■ **Consegna**:
Riporta il brano sulle elezioni comunali e regionali da "Il predetto giudizio" a "fattispecie ivi considerate.", sostituendo "T.A.R." con "Tribunale amministrativo regionale".

Il predetto giudizio risulta, in particolare, espressamente fondato sul rilievo della peculiare funzione della candidatura del Sindaco nelle elezioni comunali e della conseguente incidenza della regolarità di questa ultima sulla legittima presentazione della lista dei candidati al consiglio comunale, per come definita e disciplinata dall’art.3 V comma L. 25 marzo 1993 n.81.

Il T.A.R., richiamando l’anzidetto indirizzo giurisprudenziale, ha ritenuto applicabile alla presente vicenda gli stessi principi enunciati con i precedenti citati, giudicando il caso oggi controverso analogo alle fattispecie ivi considerate.

Se, invero, l’annullamento delle elezioni comunali a causa della partecipazione di un candidato Sindaco incandidabile è stato motivato con riferimento alla violazione dell’art.3 V comma L. n.81/93, che impone la presentazione, insieme alla lista dei candidati al consiglio comunale, anche del nome e cognome del candidato alla carica di Sindaco e del relativo programma amministrativo, e, quindi, alla ritenuta invalidità della presentazione della lista, anche tenuto conto del carattere unitario di questa e del rapporto di integrazione tra il candidato Sindaco e la lista collegata, il T.A.R. ha reputato equiparabile alla fattispecie appena descritta quella dell’inserimento nel c.d. listino di un soggetto incandidabile.

Le ragioni della ritenuta analogia sono state individuate nell’inscindibilità ed unitarietà della lista regionale, nel rapporto di integrazione tra il candidato Presidente ed i candidati nel listino e nella conseguente illegittimità della presentazione di quest’ultimo in quanto composto da un soggetto incandidabile.

 9.2- L’assunto dell’analogia tra le due fattispecie non può essere condiviso.

Premesso che non pare dubitabile la correttezza dell’orientamento richiamato, la sostanziale differenza tra la posizione assunta dal candidato Sindaco nelle elezioni comunali e quella rivestita dal candidato consigliere regionale nel maggioritario impedisce di riconoscere alcuna analogia tra le due situazioni.

Mentre, infatti, per espressa disposizione legislativa, l’indicazione del candidato Sindaco costituisce un elemento essenziale della valida presentazione della lista, attesa la rilevanza attribuita alla posizione di quello nel vigente sistema delle elezioni comunali, in quelle regionali, ancorchè la quota maggioritaria risulti riservata anche ai candidati nel listino, la medesima funzione costitutiva della valida presentazione della lista regionale può essere riconosciuta al solo candidato alla Presidenza della Giunta Regionale, unicamente indicato nella scheda quale capolista.

Posto, pertanto, che, in entrambi i sistemi, l’elezione dell’organo di vertice avviene con il metodo dell’elezione diretta del relativo candidato, non può non convenirsi che solo la situazione di incandidabilità di quest’ultimo, per la sua esclusiva visibilità politica e per la funzione essenziale della sua candidatura, può determinare la nullità dell’intera consultazione elettorale.

■ **Estratto dei dati**:
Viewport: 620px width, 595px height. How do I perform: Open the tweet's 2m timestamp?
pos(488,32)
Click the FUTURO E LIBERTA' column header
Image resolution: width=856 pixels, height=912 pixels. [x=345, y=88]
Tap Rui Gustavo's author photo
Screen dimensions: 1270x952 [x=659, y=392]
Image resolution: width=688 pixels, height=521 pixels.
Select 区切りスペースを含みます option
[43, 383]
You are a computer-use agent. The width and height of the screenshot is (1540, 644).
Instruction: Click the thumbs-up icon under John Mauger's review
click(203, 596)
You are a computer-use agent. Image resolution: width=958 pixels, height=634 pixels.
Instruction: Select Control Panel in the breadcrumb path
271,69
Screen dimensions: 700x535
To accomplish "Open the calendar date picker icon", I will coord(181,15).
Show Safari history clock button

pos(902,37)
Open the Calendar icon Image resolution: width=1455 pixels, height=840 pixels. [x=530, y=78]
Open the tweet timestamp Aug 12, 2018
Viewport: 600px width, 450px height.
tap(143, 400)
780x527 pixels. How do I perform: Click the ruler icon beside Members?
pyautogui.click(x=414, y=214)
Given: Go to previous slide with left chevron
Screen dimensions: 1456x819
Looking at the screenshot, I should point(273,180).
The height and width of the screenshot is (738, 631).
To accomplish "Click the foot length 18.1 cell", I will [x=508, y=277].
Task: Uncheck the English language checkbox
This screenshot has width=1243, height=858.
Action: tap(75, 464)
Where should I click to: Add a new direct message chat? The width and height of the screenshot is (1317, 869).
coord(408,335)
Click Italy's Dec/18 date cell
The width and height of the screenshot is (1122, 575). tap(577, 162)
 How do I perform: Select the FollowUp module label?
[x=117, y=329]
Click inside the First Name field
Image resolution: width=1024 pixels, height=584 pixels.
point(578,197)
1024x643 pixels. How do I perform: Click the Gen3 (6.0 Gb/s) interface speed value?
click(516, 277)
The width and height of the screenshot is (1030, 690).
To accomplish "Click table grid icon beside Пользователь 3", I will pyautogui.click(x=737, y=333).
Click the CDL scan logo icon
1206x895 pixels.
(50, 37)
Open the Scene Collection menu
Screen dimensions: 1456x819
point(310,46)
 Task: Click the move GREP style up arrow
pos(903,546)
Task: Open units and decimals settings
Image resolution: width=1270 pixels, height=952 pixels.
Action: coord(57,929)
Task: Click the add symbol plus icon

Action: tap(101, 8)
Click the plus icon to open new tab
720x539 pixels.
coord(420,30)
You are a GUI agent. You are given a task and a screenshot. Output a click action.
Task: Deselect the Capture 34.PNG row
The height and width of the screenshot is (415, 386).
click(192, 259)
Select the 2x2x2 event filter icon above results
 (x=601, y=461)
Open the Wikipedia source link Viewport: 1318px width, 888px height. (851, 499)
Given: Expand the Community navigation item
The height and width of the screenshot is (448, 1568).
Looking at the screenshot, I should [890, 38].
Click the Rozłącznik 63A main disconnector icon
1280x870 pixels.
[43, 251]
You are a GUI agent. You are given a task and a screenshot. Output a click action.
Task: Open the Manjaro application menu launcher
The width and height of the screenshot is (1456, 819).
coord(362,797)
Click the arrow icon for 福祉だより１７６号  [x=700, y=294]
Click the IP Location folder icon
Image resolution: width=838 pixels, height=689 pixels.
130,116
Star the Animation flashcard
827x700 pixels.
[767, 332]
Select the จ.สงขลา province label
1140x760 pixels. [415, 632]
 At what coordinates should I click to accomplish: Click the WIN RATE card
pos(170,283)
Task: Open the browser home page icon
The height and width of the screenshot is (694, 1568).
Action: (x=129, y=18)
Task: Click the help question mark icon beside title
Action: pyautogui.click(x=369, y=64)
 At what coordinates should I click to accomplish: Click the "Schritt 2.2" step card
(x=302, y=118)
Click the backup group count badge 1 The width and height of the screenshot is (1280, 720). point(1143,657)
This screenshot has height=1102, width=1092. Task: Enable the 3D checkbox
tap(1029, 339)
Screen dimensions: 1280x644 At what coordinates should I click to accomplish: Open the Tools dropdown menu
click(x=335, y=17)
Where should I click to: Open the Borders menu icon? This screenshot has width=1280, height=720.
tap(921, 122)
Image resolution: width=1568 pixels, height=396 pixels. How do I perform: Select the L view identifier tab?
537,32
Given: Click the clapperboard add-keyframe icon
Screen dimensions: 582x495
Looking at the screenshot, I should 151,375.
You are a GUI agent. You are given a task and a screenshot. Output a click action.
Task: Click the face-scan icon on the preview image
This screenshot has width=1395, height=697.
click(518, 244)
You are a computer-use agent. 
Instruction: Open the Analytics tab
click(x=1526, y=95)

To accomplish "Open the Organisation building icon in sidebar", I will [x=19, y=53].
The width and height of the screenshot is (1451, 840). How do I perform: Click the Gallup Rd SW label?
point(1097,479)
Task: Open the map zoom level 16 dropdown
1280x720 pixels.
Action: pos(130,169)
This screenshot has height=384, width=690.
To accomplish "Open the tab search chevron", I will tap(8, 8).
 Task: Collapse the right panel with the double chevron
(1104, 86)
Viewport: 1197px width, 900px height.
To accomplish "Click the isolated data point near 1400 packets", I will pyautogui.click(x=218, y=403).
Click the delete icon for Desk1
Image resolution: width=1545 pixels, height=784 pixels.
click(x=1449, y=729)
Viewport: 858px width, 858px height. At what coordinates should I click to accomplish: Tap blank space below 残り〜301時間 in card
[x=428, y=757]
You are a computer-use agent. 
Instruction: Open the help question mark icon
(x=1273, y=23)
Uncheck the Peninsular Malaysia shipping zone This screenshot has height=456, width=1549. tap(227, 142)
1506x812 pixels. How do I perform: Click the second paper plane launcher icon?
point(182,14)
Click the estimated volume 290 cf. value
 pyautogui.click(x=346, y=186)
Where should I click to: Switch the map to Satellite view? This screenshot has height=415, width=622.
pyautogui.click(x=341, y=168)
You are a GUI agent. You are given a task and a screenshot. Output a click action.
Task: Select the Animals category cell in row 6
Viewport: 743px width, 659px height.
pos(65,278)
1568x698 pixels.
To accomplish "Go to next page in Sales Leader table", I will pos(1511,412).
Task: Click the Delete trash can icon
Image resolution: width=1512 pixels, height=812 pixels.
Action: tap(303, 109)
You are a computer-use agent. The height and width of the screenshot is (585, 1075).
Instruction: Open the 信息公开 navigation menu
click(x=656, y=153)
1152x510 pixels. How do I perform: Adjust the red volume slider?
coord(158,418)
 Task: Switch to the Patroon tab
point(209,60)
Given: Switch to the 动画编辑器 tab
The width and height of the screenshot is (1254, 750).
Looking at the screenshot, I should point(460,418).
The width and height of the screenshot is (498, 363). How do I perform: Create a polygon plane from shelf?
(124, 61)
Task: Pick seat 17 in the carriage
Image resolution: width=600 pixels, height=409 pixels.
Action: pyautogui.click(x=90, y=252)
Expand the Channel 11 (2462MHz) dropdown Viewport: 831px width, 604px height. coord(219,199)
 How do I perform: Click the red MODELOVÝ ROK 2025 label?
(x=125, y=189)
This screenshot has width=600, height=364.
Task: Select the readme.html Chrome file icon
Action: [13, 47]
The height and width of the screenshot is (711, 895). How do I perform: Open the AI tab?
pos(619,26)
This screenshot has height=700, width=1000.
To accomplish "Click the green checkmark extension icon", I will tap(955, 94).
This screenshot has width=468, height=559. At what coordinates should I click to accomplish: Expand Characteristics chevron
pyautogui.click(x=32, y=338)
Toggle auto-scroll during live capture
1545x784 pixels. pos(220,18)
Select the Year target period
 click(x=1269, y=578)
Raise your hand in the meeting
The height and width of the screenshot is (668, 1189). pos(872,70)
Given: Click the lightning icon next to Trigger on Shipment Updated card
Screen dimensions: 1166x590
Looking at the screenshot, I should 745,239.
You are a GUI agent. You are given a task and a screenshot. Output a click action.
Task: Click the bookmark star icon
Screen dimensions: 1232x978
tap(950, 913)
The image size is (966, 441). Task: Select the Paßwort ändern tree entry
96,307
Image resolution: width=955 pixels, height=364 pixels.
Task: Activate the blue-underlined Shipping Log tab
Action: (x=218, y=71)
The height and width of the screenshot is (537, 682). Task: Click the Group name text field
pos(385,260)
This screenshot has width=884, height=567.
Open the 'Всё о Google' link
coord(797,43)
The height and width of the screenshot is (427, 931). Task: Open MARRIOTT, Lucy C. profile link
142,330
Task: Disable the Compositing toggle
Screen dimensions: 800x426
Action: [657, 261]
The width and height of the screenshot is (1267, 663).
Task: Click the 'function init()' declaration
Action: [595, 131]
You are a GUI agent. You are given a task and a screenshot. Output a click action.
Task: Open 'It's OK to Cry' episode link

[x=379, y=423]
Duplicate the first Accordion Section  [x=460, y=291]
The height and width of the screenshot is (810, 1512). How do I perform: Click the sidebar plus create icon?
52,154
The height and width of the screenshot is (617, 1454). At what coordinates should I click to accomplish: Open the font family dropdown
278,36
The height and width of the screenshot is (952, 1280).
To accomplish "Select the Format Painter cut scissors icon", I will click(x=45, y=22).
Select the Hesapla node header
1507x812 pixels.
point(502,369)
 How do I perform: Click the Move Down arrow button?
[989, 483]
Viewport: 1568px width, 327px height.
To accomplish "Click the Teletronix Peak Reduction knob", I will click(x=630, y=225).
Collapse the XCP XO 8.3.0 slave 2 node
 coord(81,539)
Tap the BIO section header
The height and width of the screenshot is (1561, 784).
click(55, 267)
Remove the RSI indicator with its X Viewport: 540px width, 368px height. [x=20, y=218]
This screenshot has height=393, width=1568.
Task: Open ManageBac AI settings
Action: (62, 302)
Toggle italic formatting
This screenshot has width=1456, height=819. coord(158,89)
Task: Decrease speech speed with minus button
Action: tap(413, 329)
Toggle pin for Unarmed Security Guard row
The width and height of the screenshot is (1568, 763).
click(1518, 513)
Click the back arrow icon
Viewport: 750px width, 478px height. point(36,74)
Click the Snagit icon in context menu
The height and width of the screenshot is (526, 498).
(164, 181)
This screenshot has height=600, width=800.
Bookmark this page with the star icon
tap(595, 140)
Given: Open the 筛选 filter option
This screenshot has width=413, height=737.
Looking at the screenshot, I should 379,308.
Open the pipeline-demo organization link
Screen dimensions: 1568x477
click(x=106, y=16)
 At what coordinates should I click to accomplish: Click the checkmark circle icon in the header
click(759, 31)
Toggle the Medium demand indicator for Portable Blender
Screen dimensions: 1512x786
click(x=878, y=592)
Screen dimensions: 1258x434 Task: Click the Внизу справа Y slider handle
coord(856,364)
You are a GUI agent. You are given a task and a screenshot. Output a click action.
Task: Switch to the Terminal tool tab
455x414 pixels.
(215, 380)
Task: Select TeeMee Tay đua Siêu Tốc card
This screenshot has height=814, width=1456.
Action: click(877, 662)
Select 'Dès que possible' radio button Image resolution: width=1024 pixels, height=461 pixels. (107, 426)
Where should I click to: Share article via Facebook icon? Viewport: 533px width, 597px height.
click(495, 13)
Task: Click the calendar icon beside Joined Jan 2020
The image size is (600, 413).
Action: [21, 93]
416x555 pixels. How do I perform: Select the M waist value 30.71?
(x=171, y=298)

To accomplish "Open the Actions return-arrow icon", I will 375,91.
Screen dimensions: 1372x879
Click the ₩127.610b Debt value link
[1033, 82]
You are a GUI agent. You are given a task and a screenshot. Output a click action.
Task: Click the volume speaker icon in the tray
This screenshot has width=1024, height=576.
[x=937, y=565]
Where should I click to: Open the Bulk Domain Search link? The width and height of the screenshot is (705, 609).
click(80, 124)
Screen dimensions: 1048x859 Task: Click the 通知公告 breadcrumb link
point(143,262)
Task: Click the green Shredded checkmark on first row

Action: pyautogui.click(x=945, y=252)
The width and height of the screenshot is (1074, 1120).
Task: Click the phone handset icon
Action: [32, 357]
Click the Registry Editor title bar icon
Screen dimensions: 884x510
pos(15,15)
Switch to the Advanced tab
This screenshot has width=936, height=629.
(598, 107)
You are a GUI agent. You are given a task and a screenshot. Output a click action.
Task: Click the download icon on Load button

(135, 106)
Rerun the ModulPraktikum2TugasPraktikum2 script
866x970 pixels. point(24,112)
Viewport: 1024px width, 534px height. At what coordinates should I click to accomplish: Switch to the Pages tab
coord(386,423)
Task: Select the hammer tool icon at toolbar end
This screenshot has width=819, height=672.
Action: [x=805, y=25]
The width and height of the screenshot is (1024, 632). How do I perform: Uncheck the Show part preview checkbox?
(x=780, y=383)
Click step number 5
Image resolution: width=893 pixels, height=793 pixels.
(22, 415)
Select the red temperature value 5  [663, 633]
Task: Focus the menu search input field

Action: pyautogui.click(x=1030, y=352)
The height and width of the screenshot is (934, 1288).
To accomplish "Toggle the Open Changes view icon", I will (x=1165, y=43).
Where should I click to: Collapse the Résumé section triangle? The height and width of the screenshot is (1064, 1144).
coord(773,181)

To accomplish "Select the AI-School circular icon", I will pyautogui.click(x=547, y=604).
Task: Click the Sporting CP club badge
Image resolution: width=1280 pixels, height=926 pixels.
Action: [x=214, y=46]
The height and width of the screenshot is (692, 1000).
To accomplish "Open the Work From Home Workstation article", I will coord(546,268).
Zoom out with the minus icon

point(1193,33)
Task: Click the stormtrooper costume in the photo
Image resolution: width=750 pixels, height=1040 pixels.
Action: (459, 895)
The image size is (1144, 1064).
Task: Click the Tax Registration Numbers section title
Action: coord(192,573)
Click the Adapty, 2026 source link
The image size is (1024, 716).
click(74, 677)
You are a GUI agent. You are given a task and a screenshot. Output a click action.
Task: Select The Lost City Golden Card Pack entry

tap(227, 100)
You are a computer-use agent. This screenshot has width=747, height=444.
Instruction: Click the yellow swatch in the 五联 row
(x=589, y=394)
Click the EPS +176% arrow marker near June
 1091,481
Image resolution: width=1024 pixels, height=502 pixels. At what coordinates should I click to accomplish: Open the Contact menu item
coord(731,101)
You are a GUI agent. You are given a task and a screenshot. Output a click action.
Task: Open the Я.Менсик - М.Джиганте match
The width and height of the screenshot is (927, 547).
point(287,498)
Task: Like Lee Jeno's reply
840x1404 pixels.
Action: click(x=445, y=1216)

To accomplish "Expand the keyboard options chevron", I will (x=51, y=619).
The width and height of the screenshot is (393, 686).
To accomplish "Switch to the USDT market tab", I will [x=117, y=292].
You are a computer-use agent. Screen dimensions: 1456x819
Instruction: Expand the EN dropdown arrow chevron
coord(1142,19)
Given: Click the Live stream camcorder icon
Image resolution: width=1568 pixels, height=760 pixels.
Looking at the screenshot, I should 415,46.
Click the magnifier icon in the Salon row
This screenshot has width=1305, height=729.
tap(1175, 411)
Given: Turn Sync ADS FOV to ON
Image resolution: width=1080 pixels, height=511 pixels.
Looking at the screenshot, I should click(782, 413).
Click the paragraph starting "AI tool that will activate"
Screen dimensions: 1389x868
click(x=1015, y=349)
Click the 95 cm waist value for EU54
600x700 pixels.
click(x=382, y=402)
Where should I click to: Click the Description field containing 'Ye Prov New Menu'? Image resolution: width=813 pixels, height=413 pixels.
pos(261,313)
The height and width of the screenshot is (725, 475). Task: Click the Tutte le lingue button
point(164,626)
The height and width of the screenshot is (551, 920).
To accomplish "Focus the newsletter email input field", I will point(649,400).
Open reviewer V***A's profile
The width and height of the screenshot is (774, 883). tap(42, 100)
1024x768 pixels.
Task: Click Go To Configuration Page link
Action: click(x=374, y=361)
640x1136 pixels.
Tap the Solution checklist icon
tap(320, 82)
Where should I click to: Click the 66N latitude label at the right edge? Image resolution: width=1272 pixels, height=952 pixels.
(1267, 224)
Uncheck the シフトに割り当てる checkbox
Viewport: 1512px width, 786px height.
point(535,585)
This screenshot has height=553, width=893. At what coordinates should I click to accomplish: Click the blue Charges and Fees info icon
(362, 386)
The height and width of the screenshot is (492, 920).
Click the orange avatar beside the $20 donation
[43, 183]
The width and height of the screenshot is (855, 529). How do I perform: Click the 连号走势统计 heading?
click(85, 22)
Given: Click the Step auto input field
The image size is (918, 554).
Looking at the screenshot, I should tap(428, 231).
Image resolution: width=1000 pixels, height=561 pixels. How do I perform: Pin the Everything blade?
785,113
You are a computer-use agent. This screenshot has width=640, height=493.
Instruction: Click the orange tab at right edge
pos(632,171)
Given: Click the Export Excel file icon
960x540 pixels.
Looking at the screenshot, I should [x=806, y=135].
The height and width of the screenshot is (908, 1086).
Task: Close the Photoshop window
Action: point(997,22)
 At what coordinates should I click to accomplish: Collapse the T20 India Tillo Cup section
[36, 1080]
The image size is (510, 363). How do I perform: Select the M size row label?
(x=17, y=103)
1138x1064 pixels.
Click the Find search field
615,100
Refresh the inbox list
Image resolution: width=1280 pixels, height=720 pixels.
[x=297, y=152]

■ **Risposta completa**:
Il predetto giudizio risulta, in particolare, espressamente fondato sul rilievo della peculiare funzione della candidatura del Sindaco nelle elezioni comunali e della conseguente incidenza della regolarità di questa ultima sulla legittima presentazione della lista dei candidati al consiglio comunale, per come definita e disciplinata dall’art.3 V comma L. 25 marzo 1993 n.81.

Il Tribunale amministrativo regionale, richiamando l’anzidetto indirizzo giurisprudenziale, ha ritenuto applicabile alla presente vicenda gli stessi principi enunciati con i precedenti citati, giudicando il caso oggi controverso analogo alle fattispecie ivi considerate.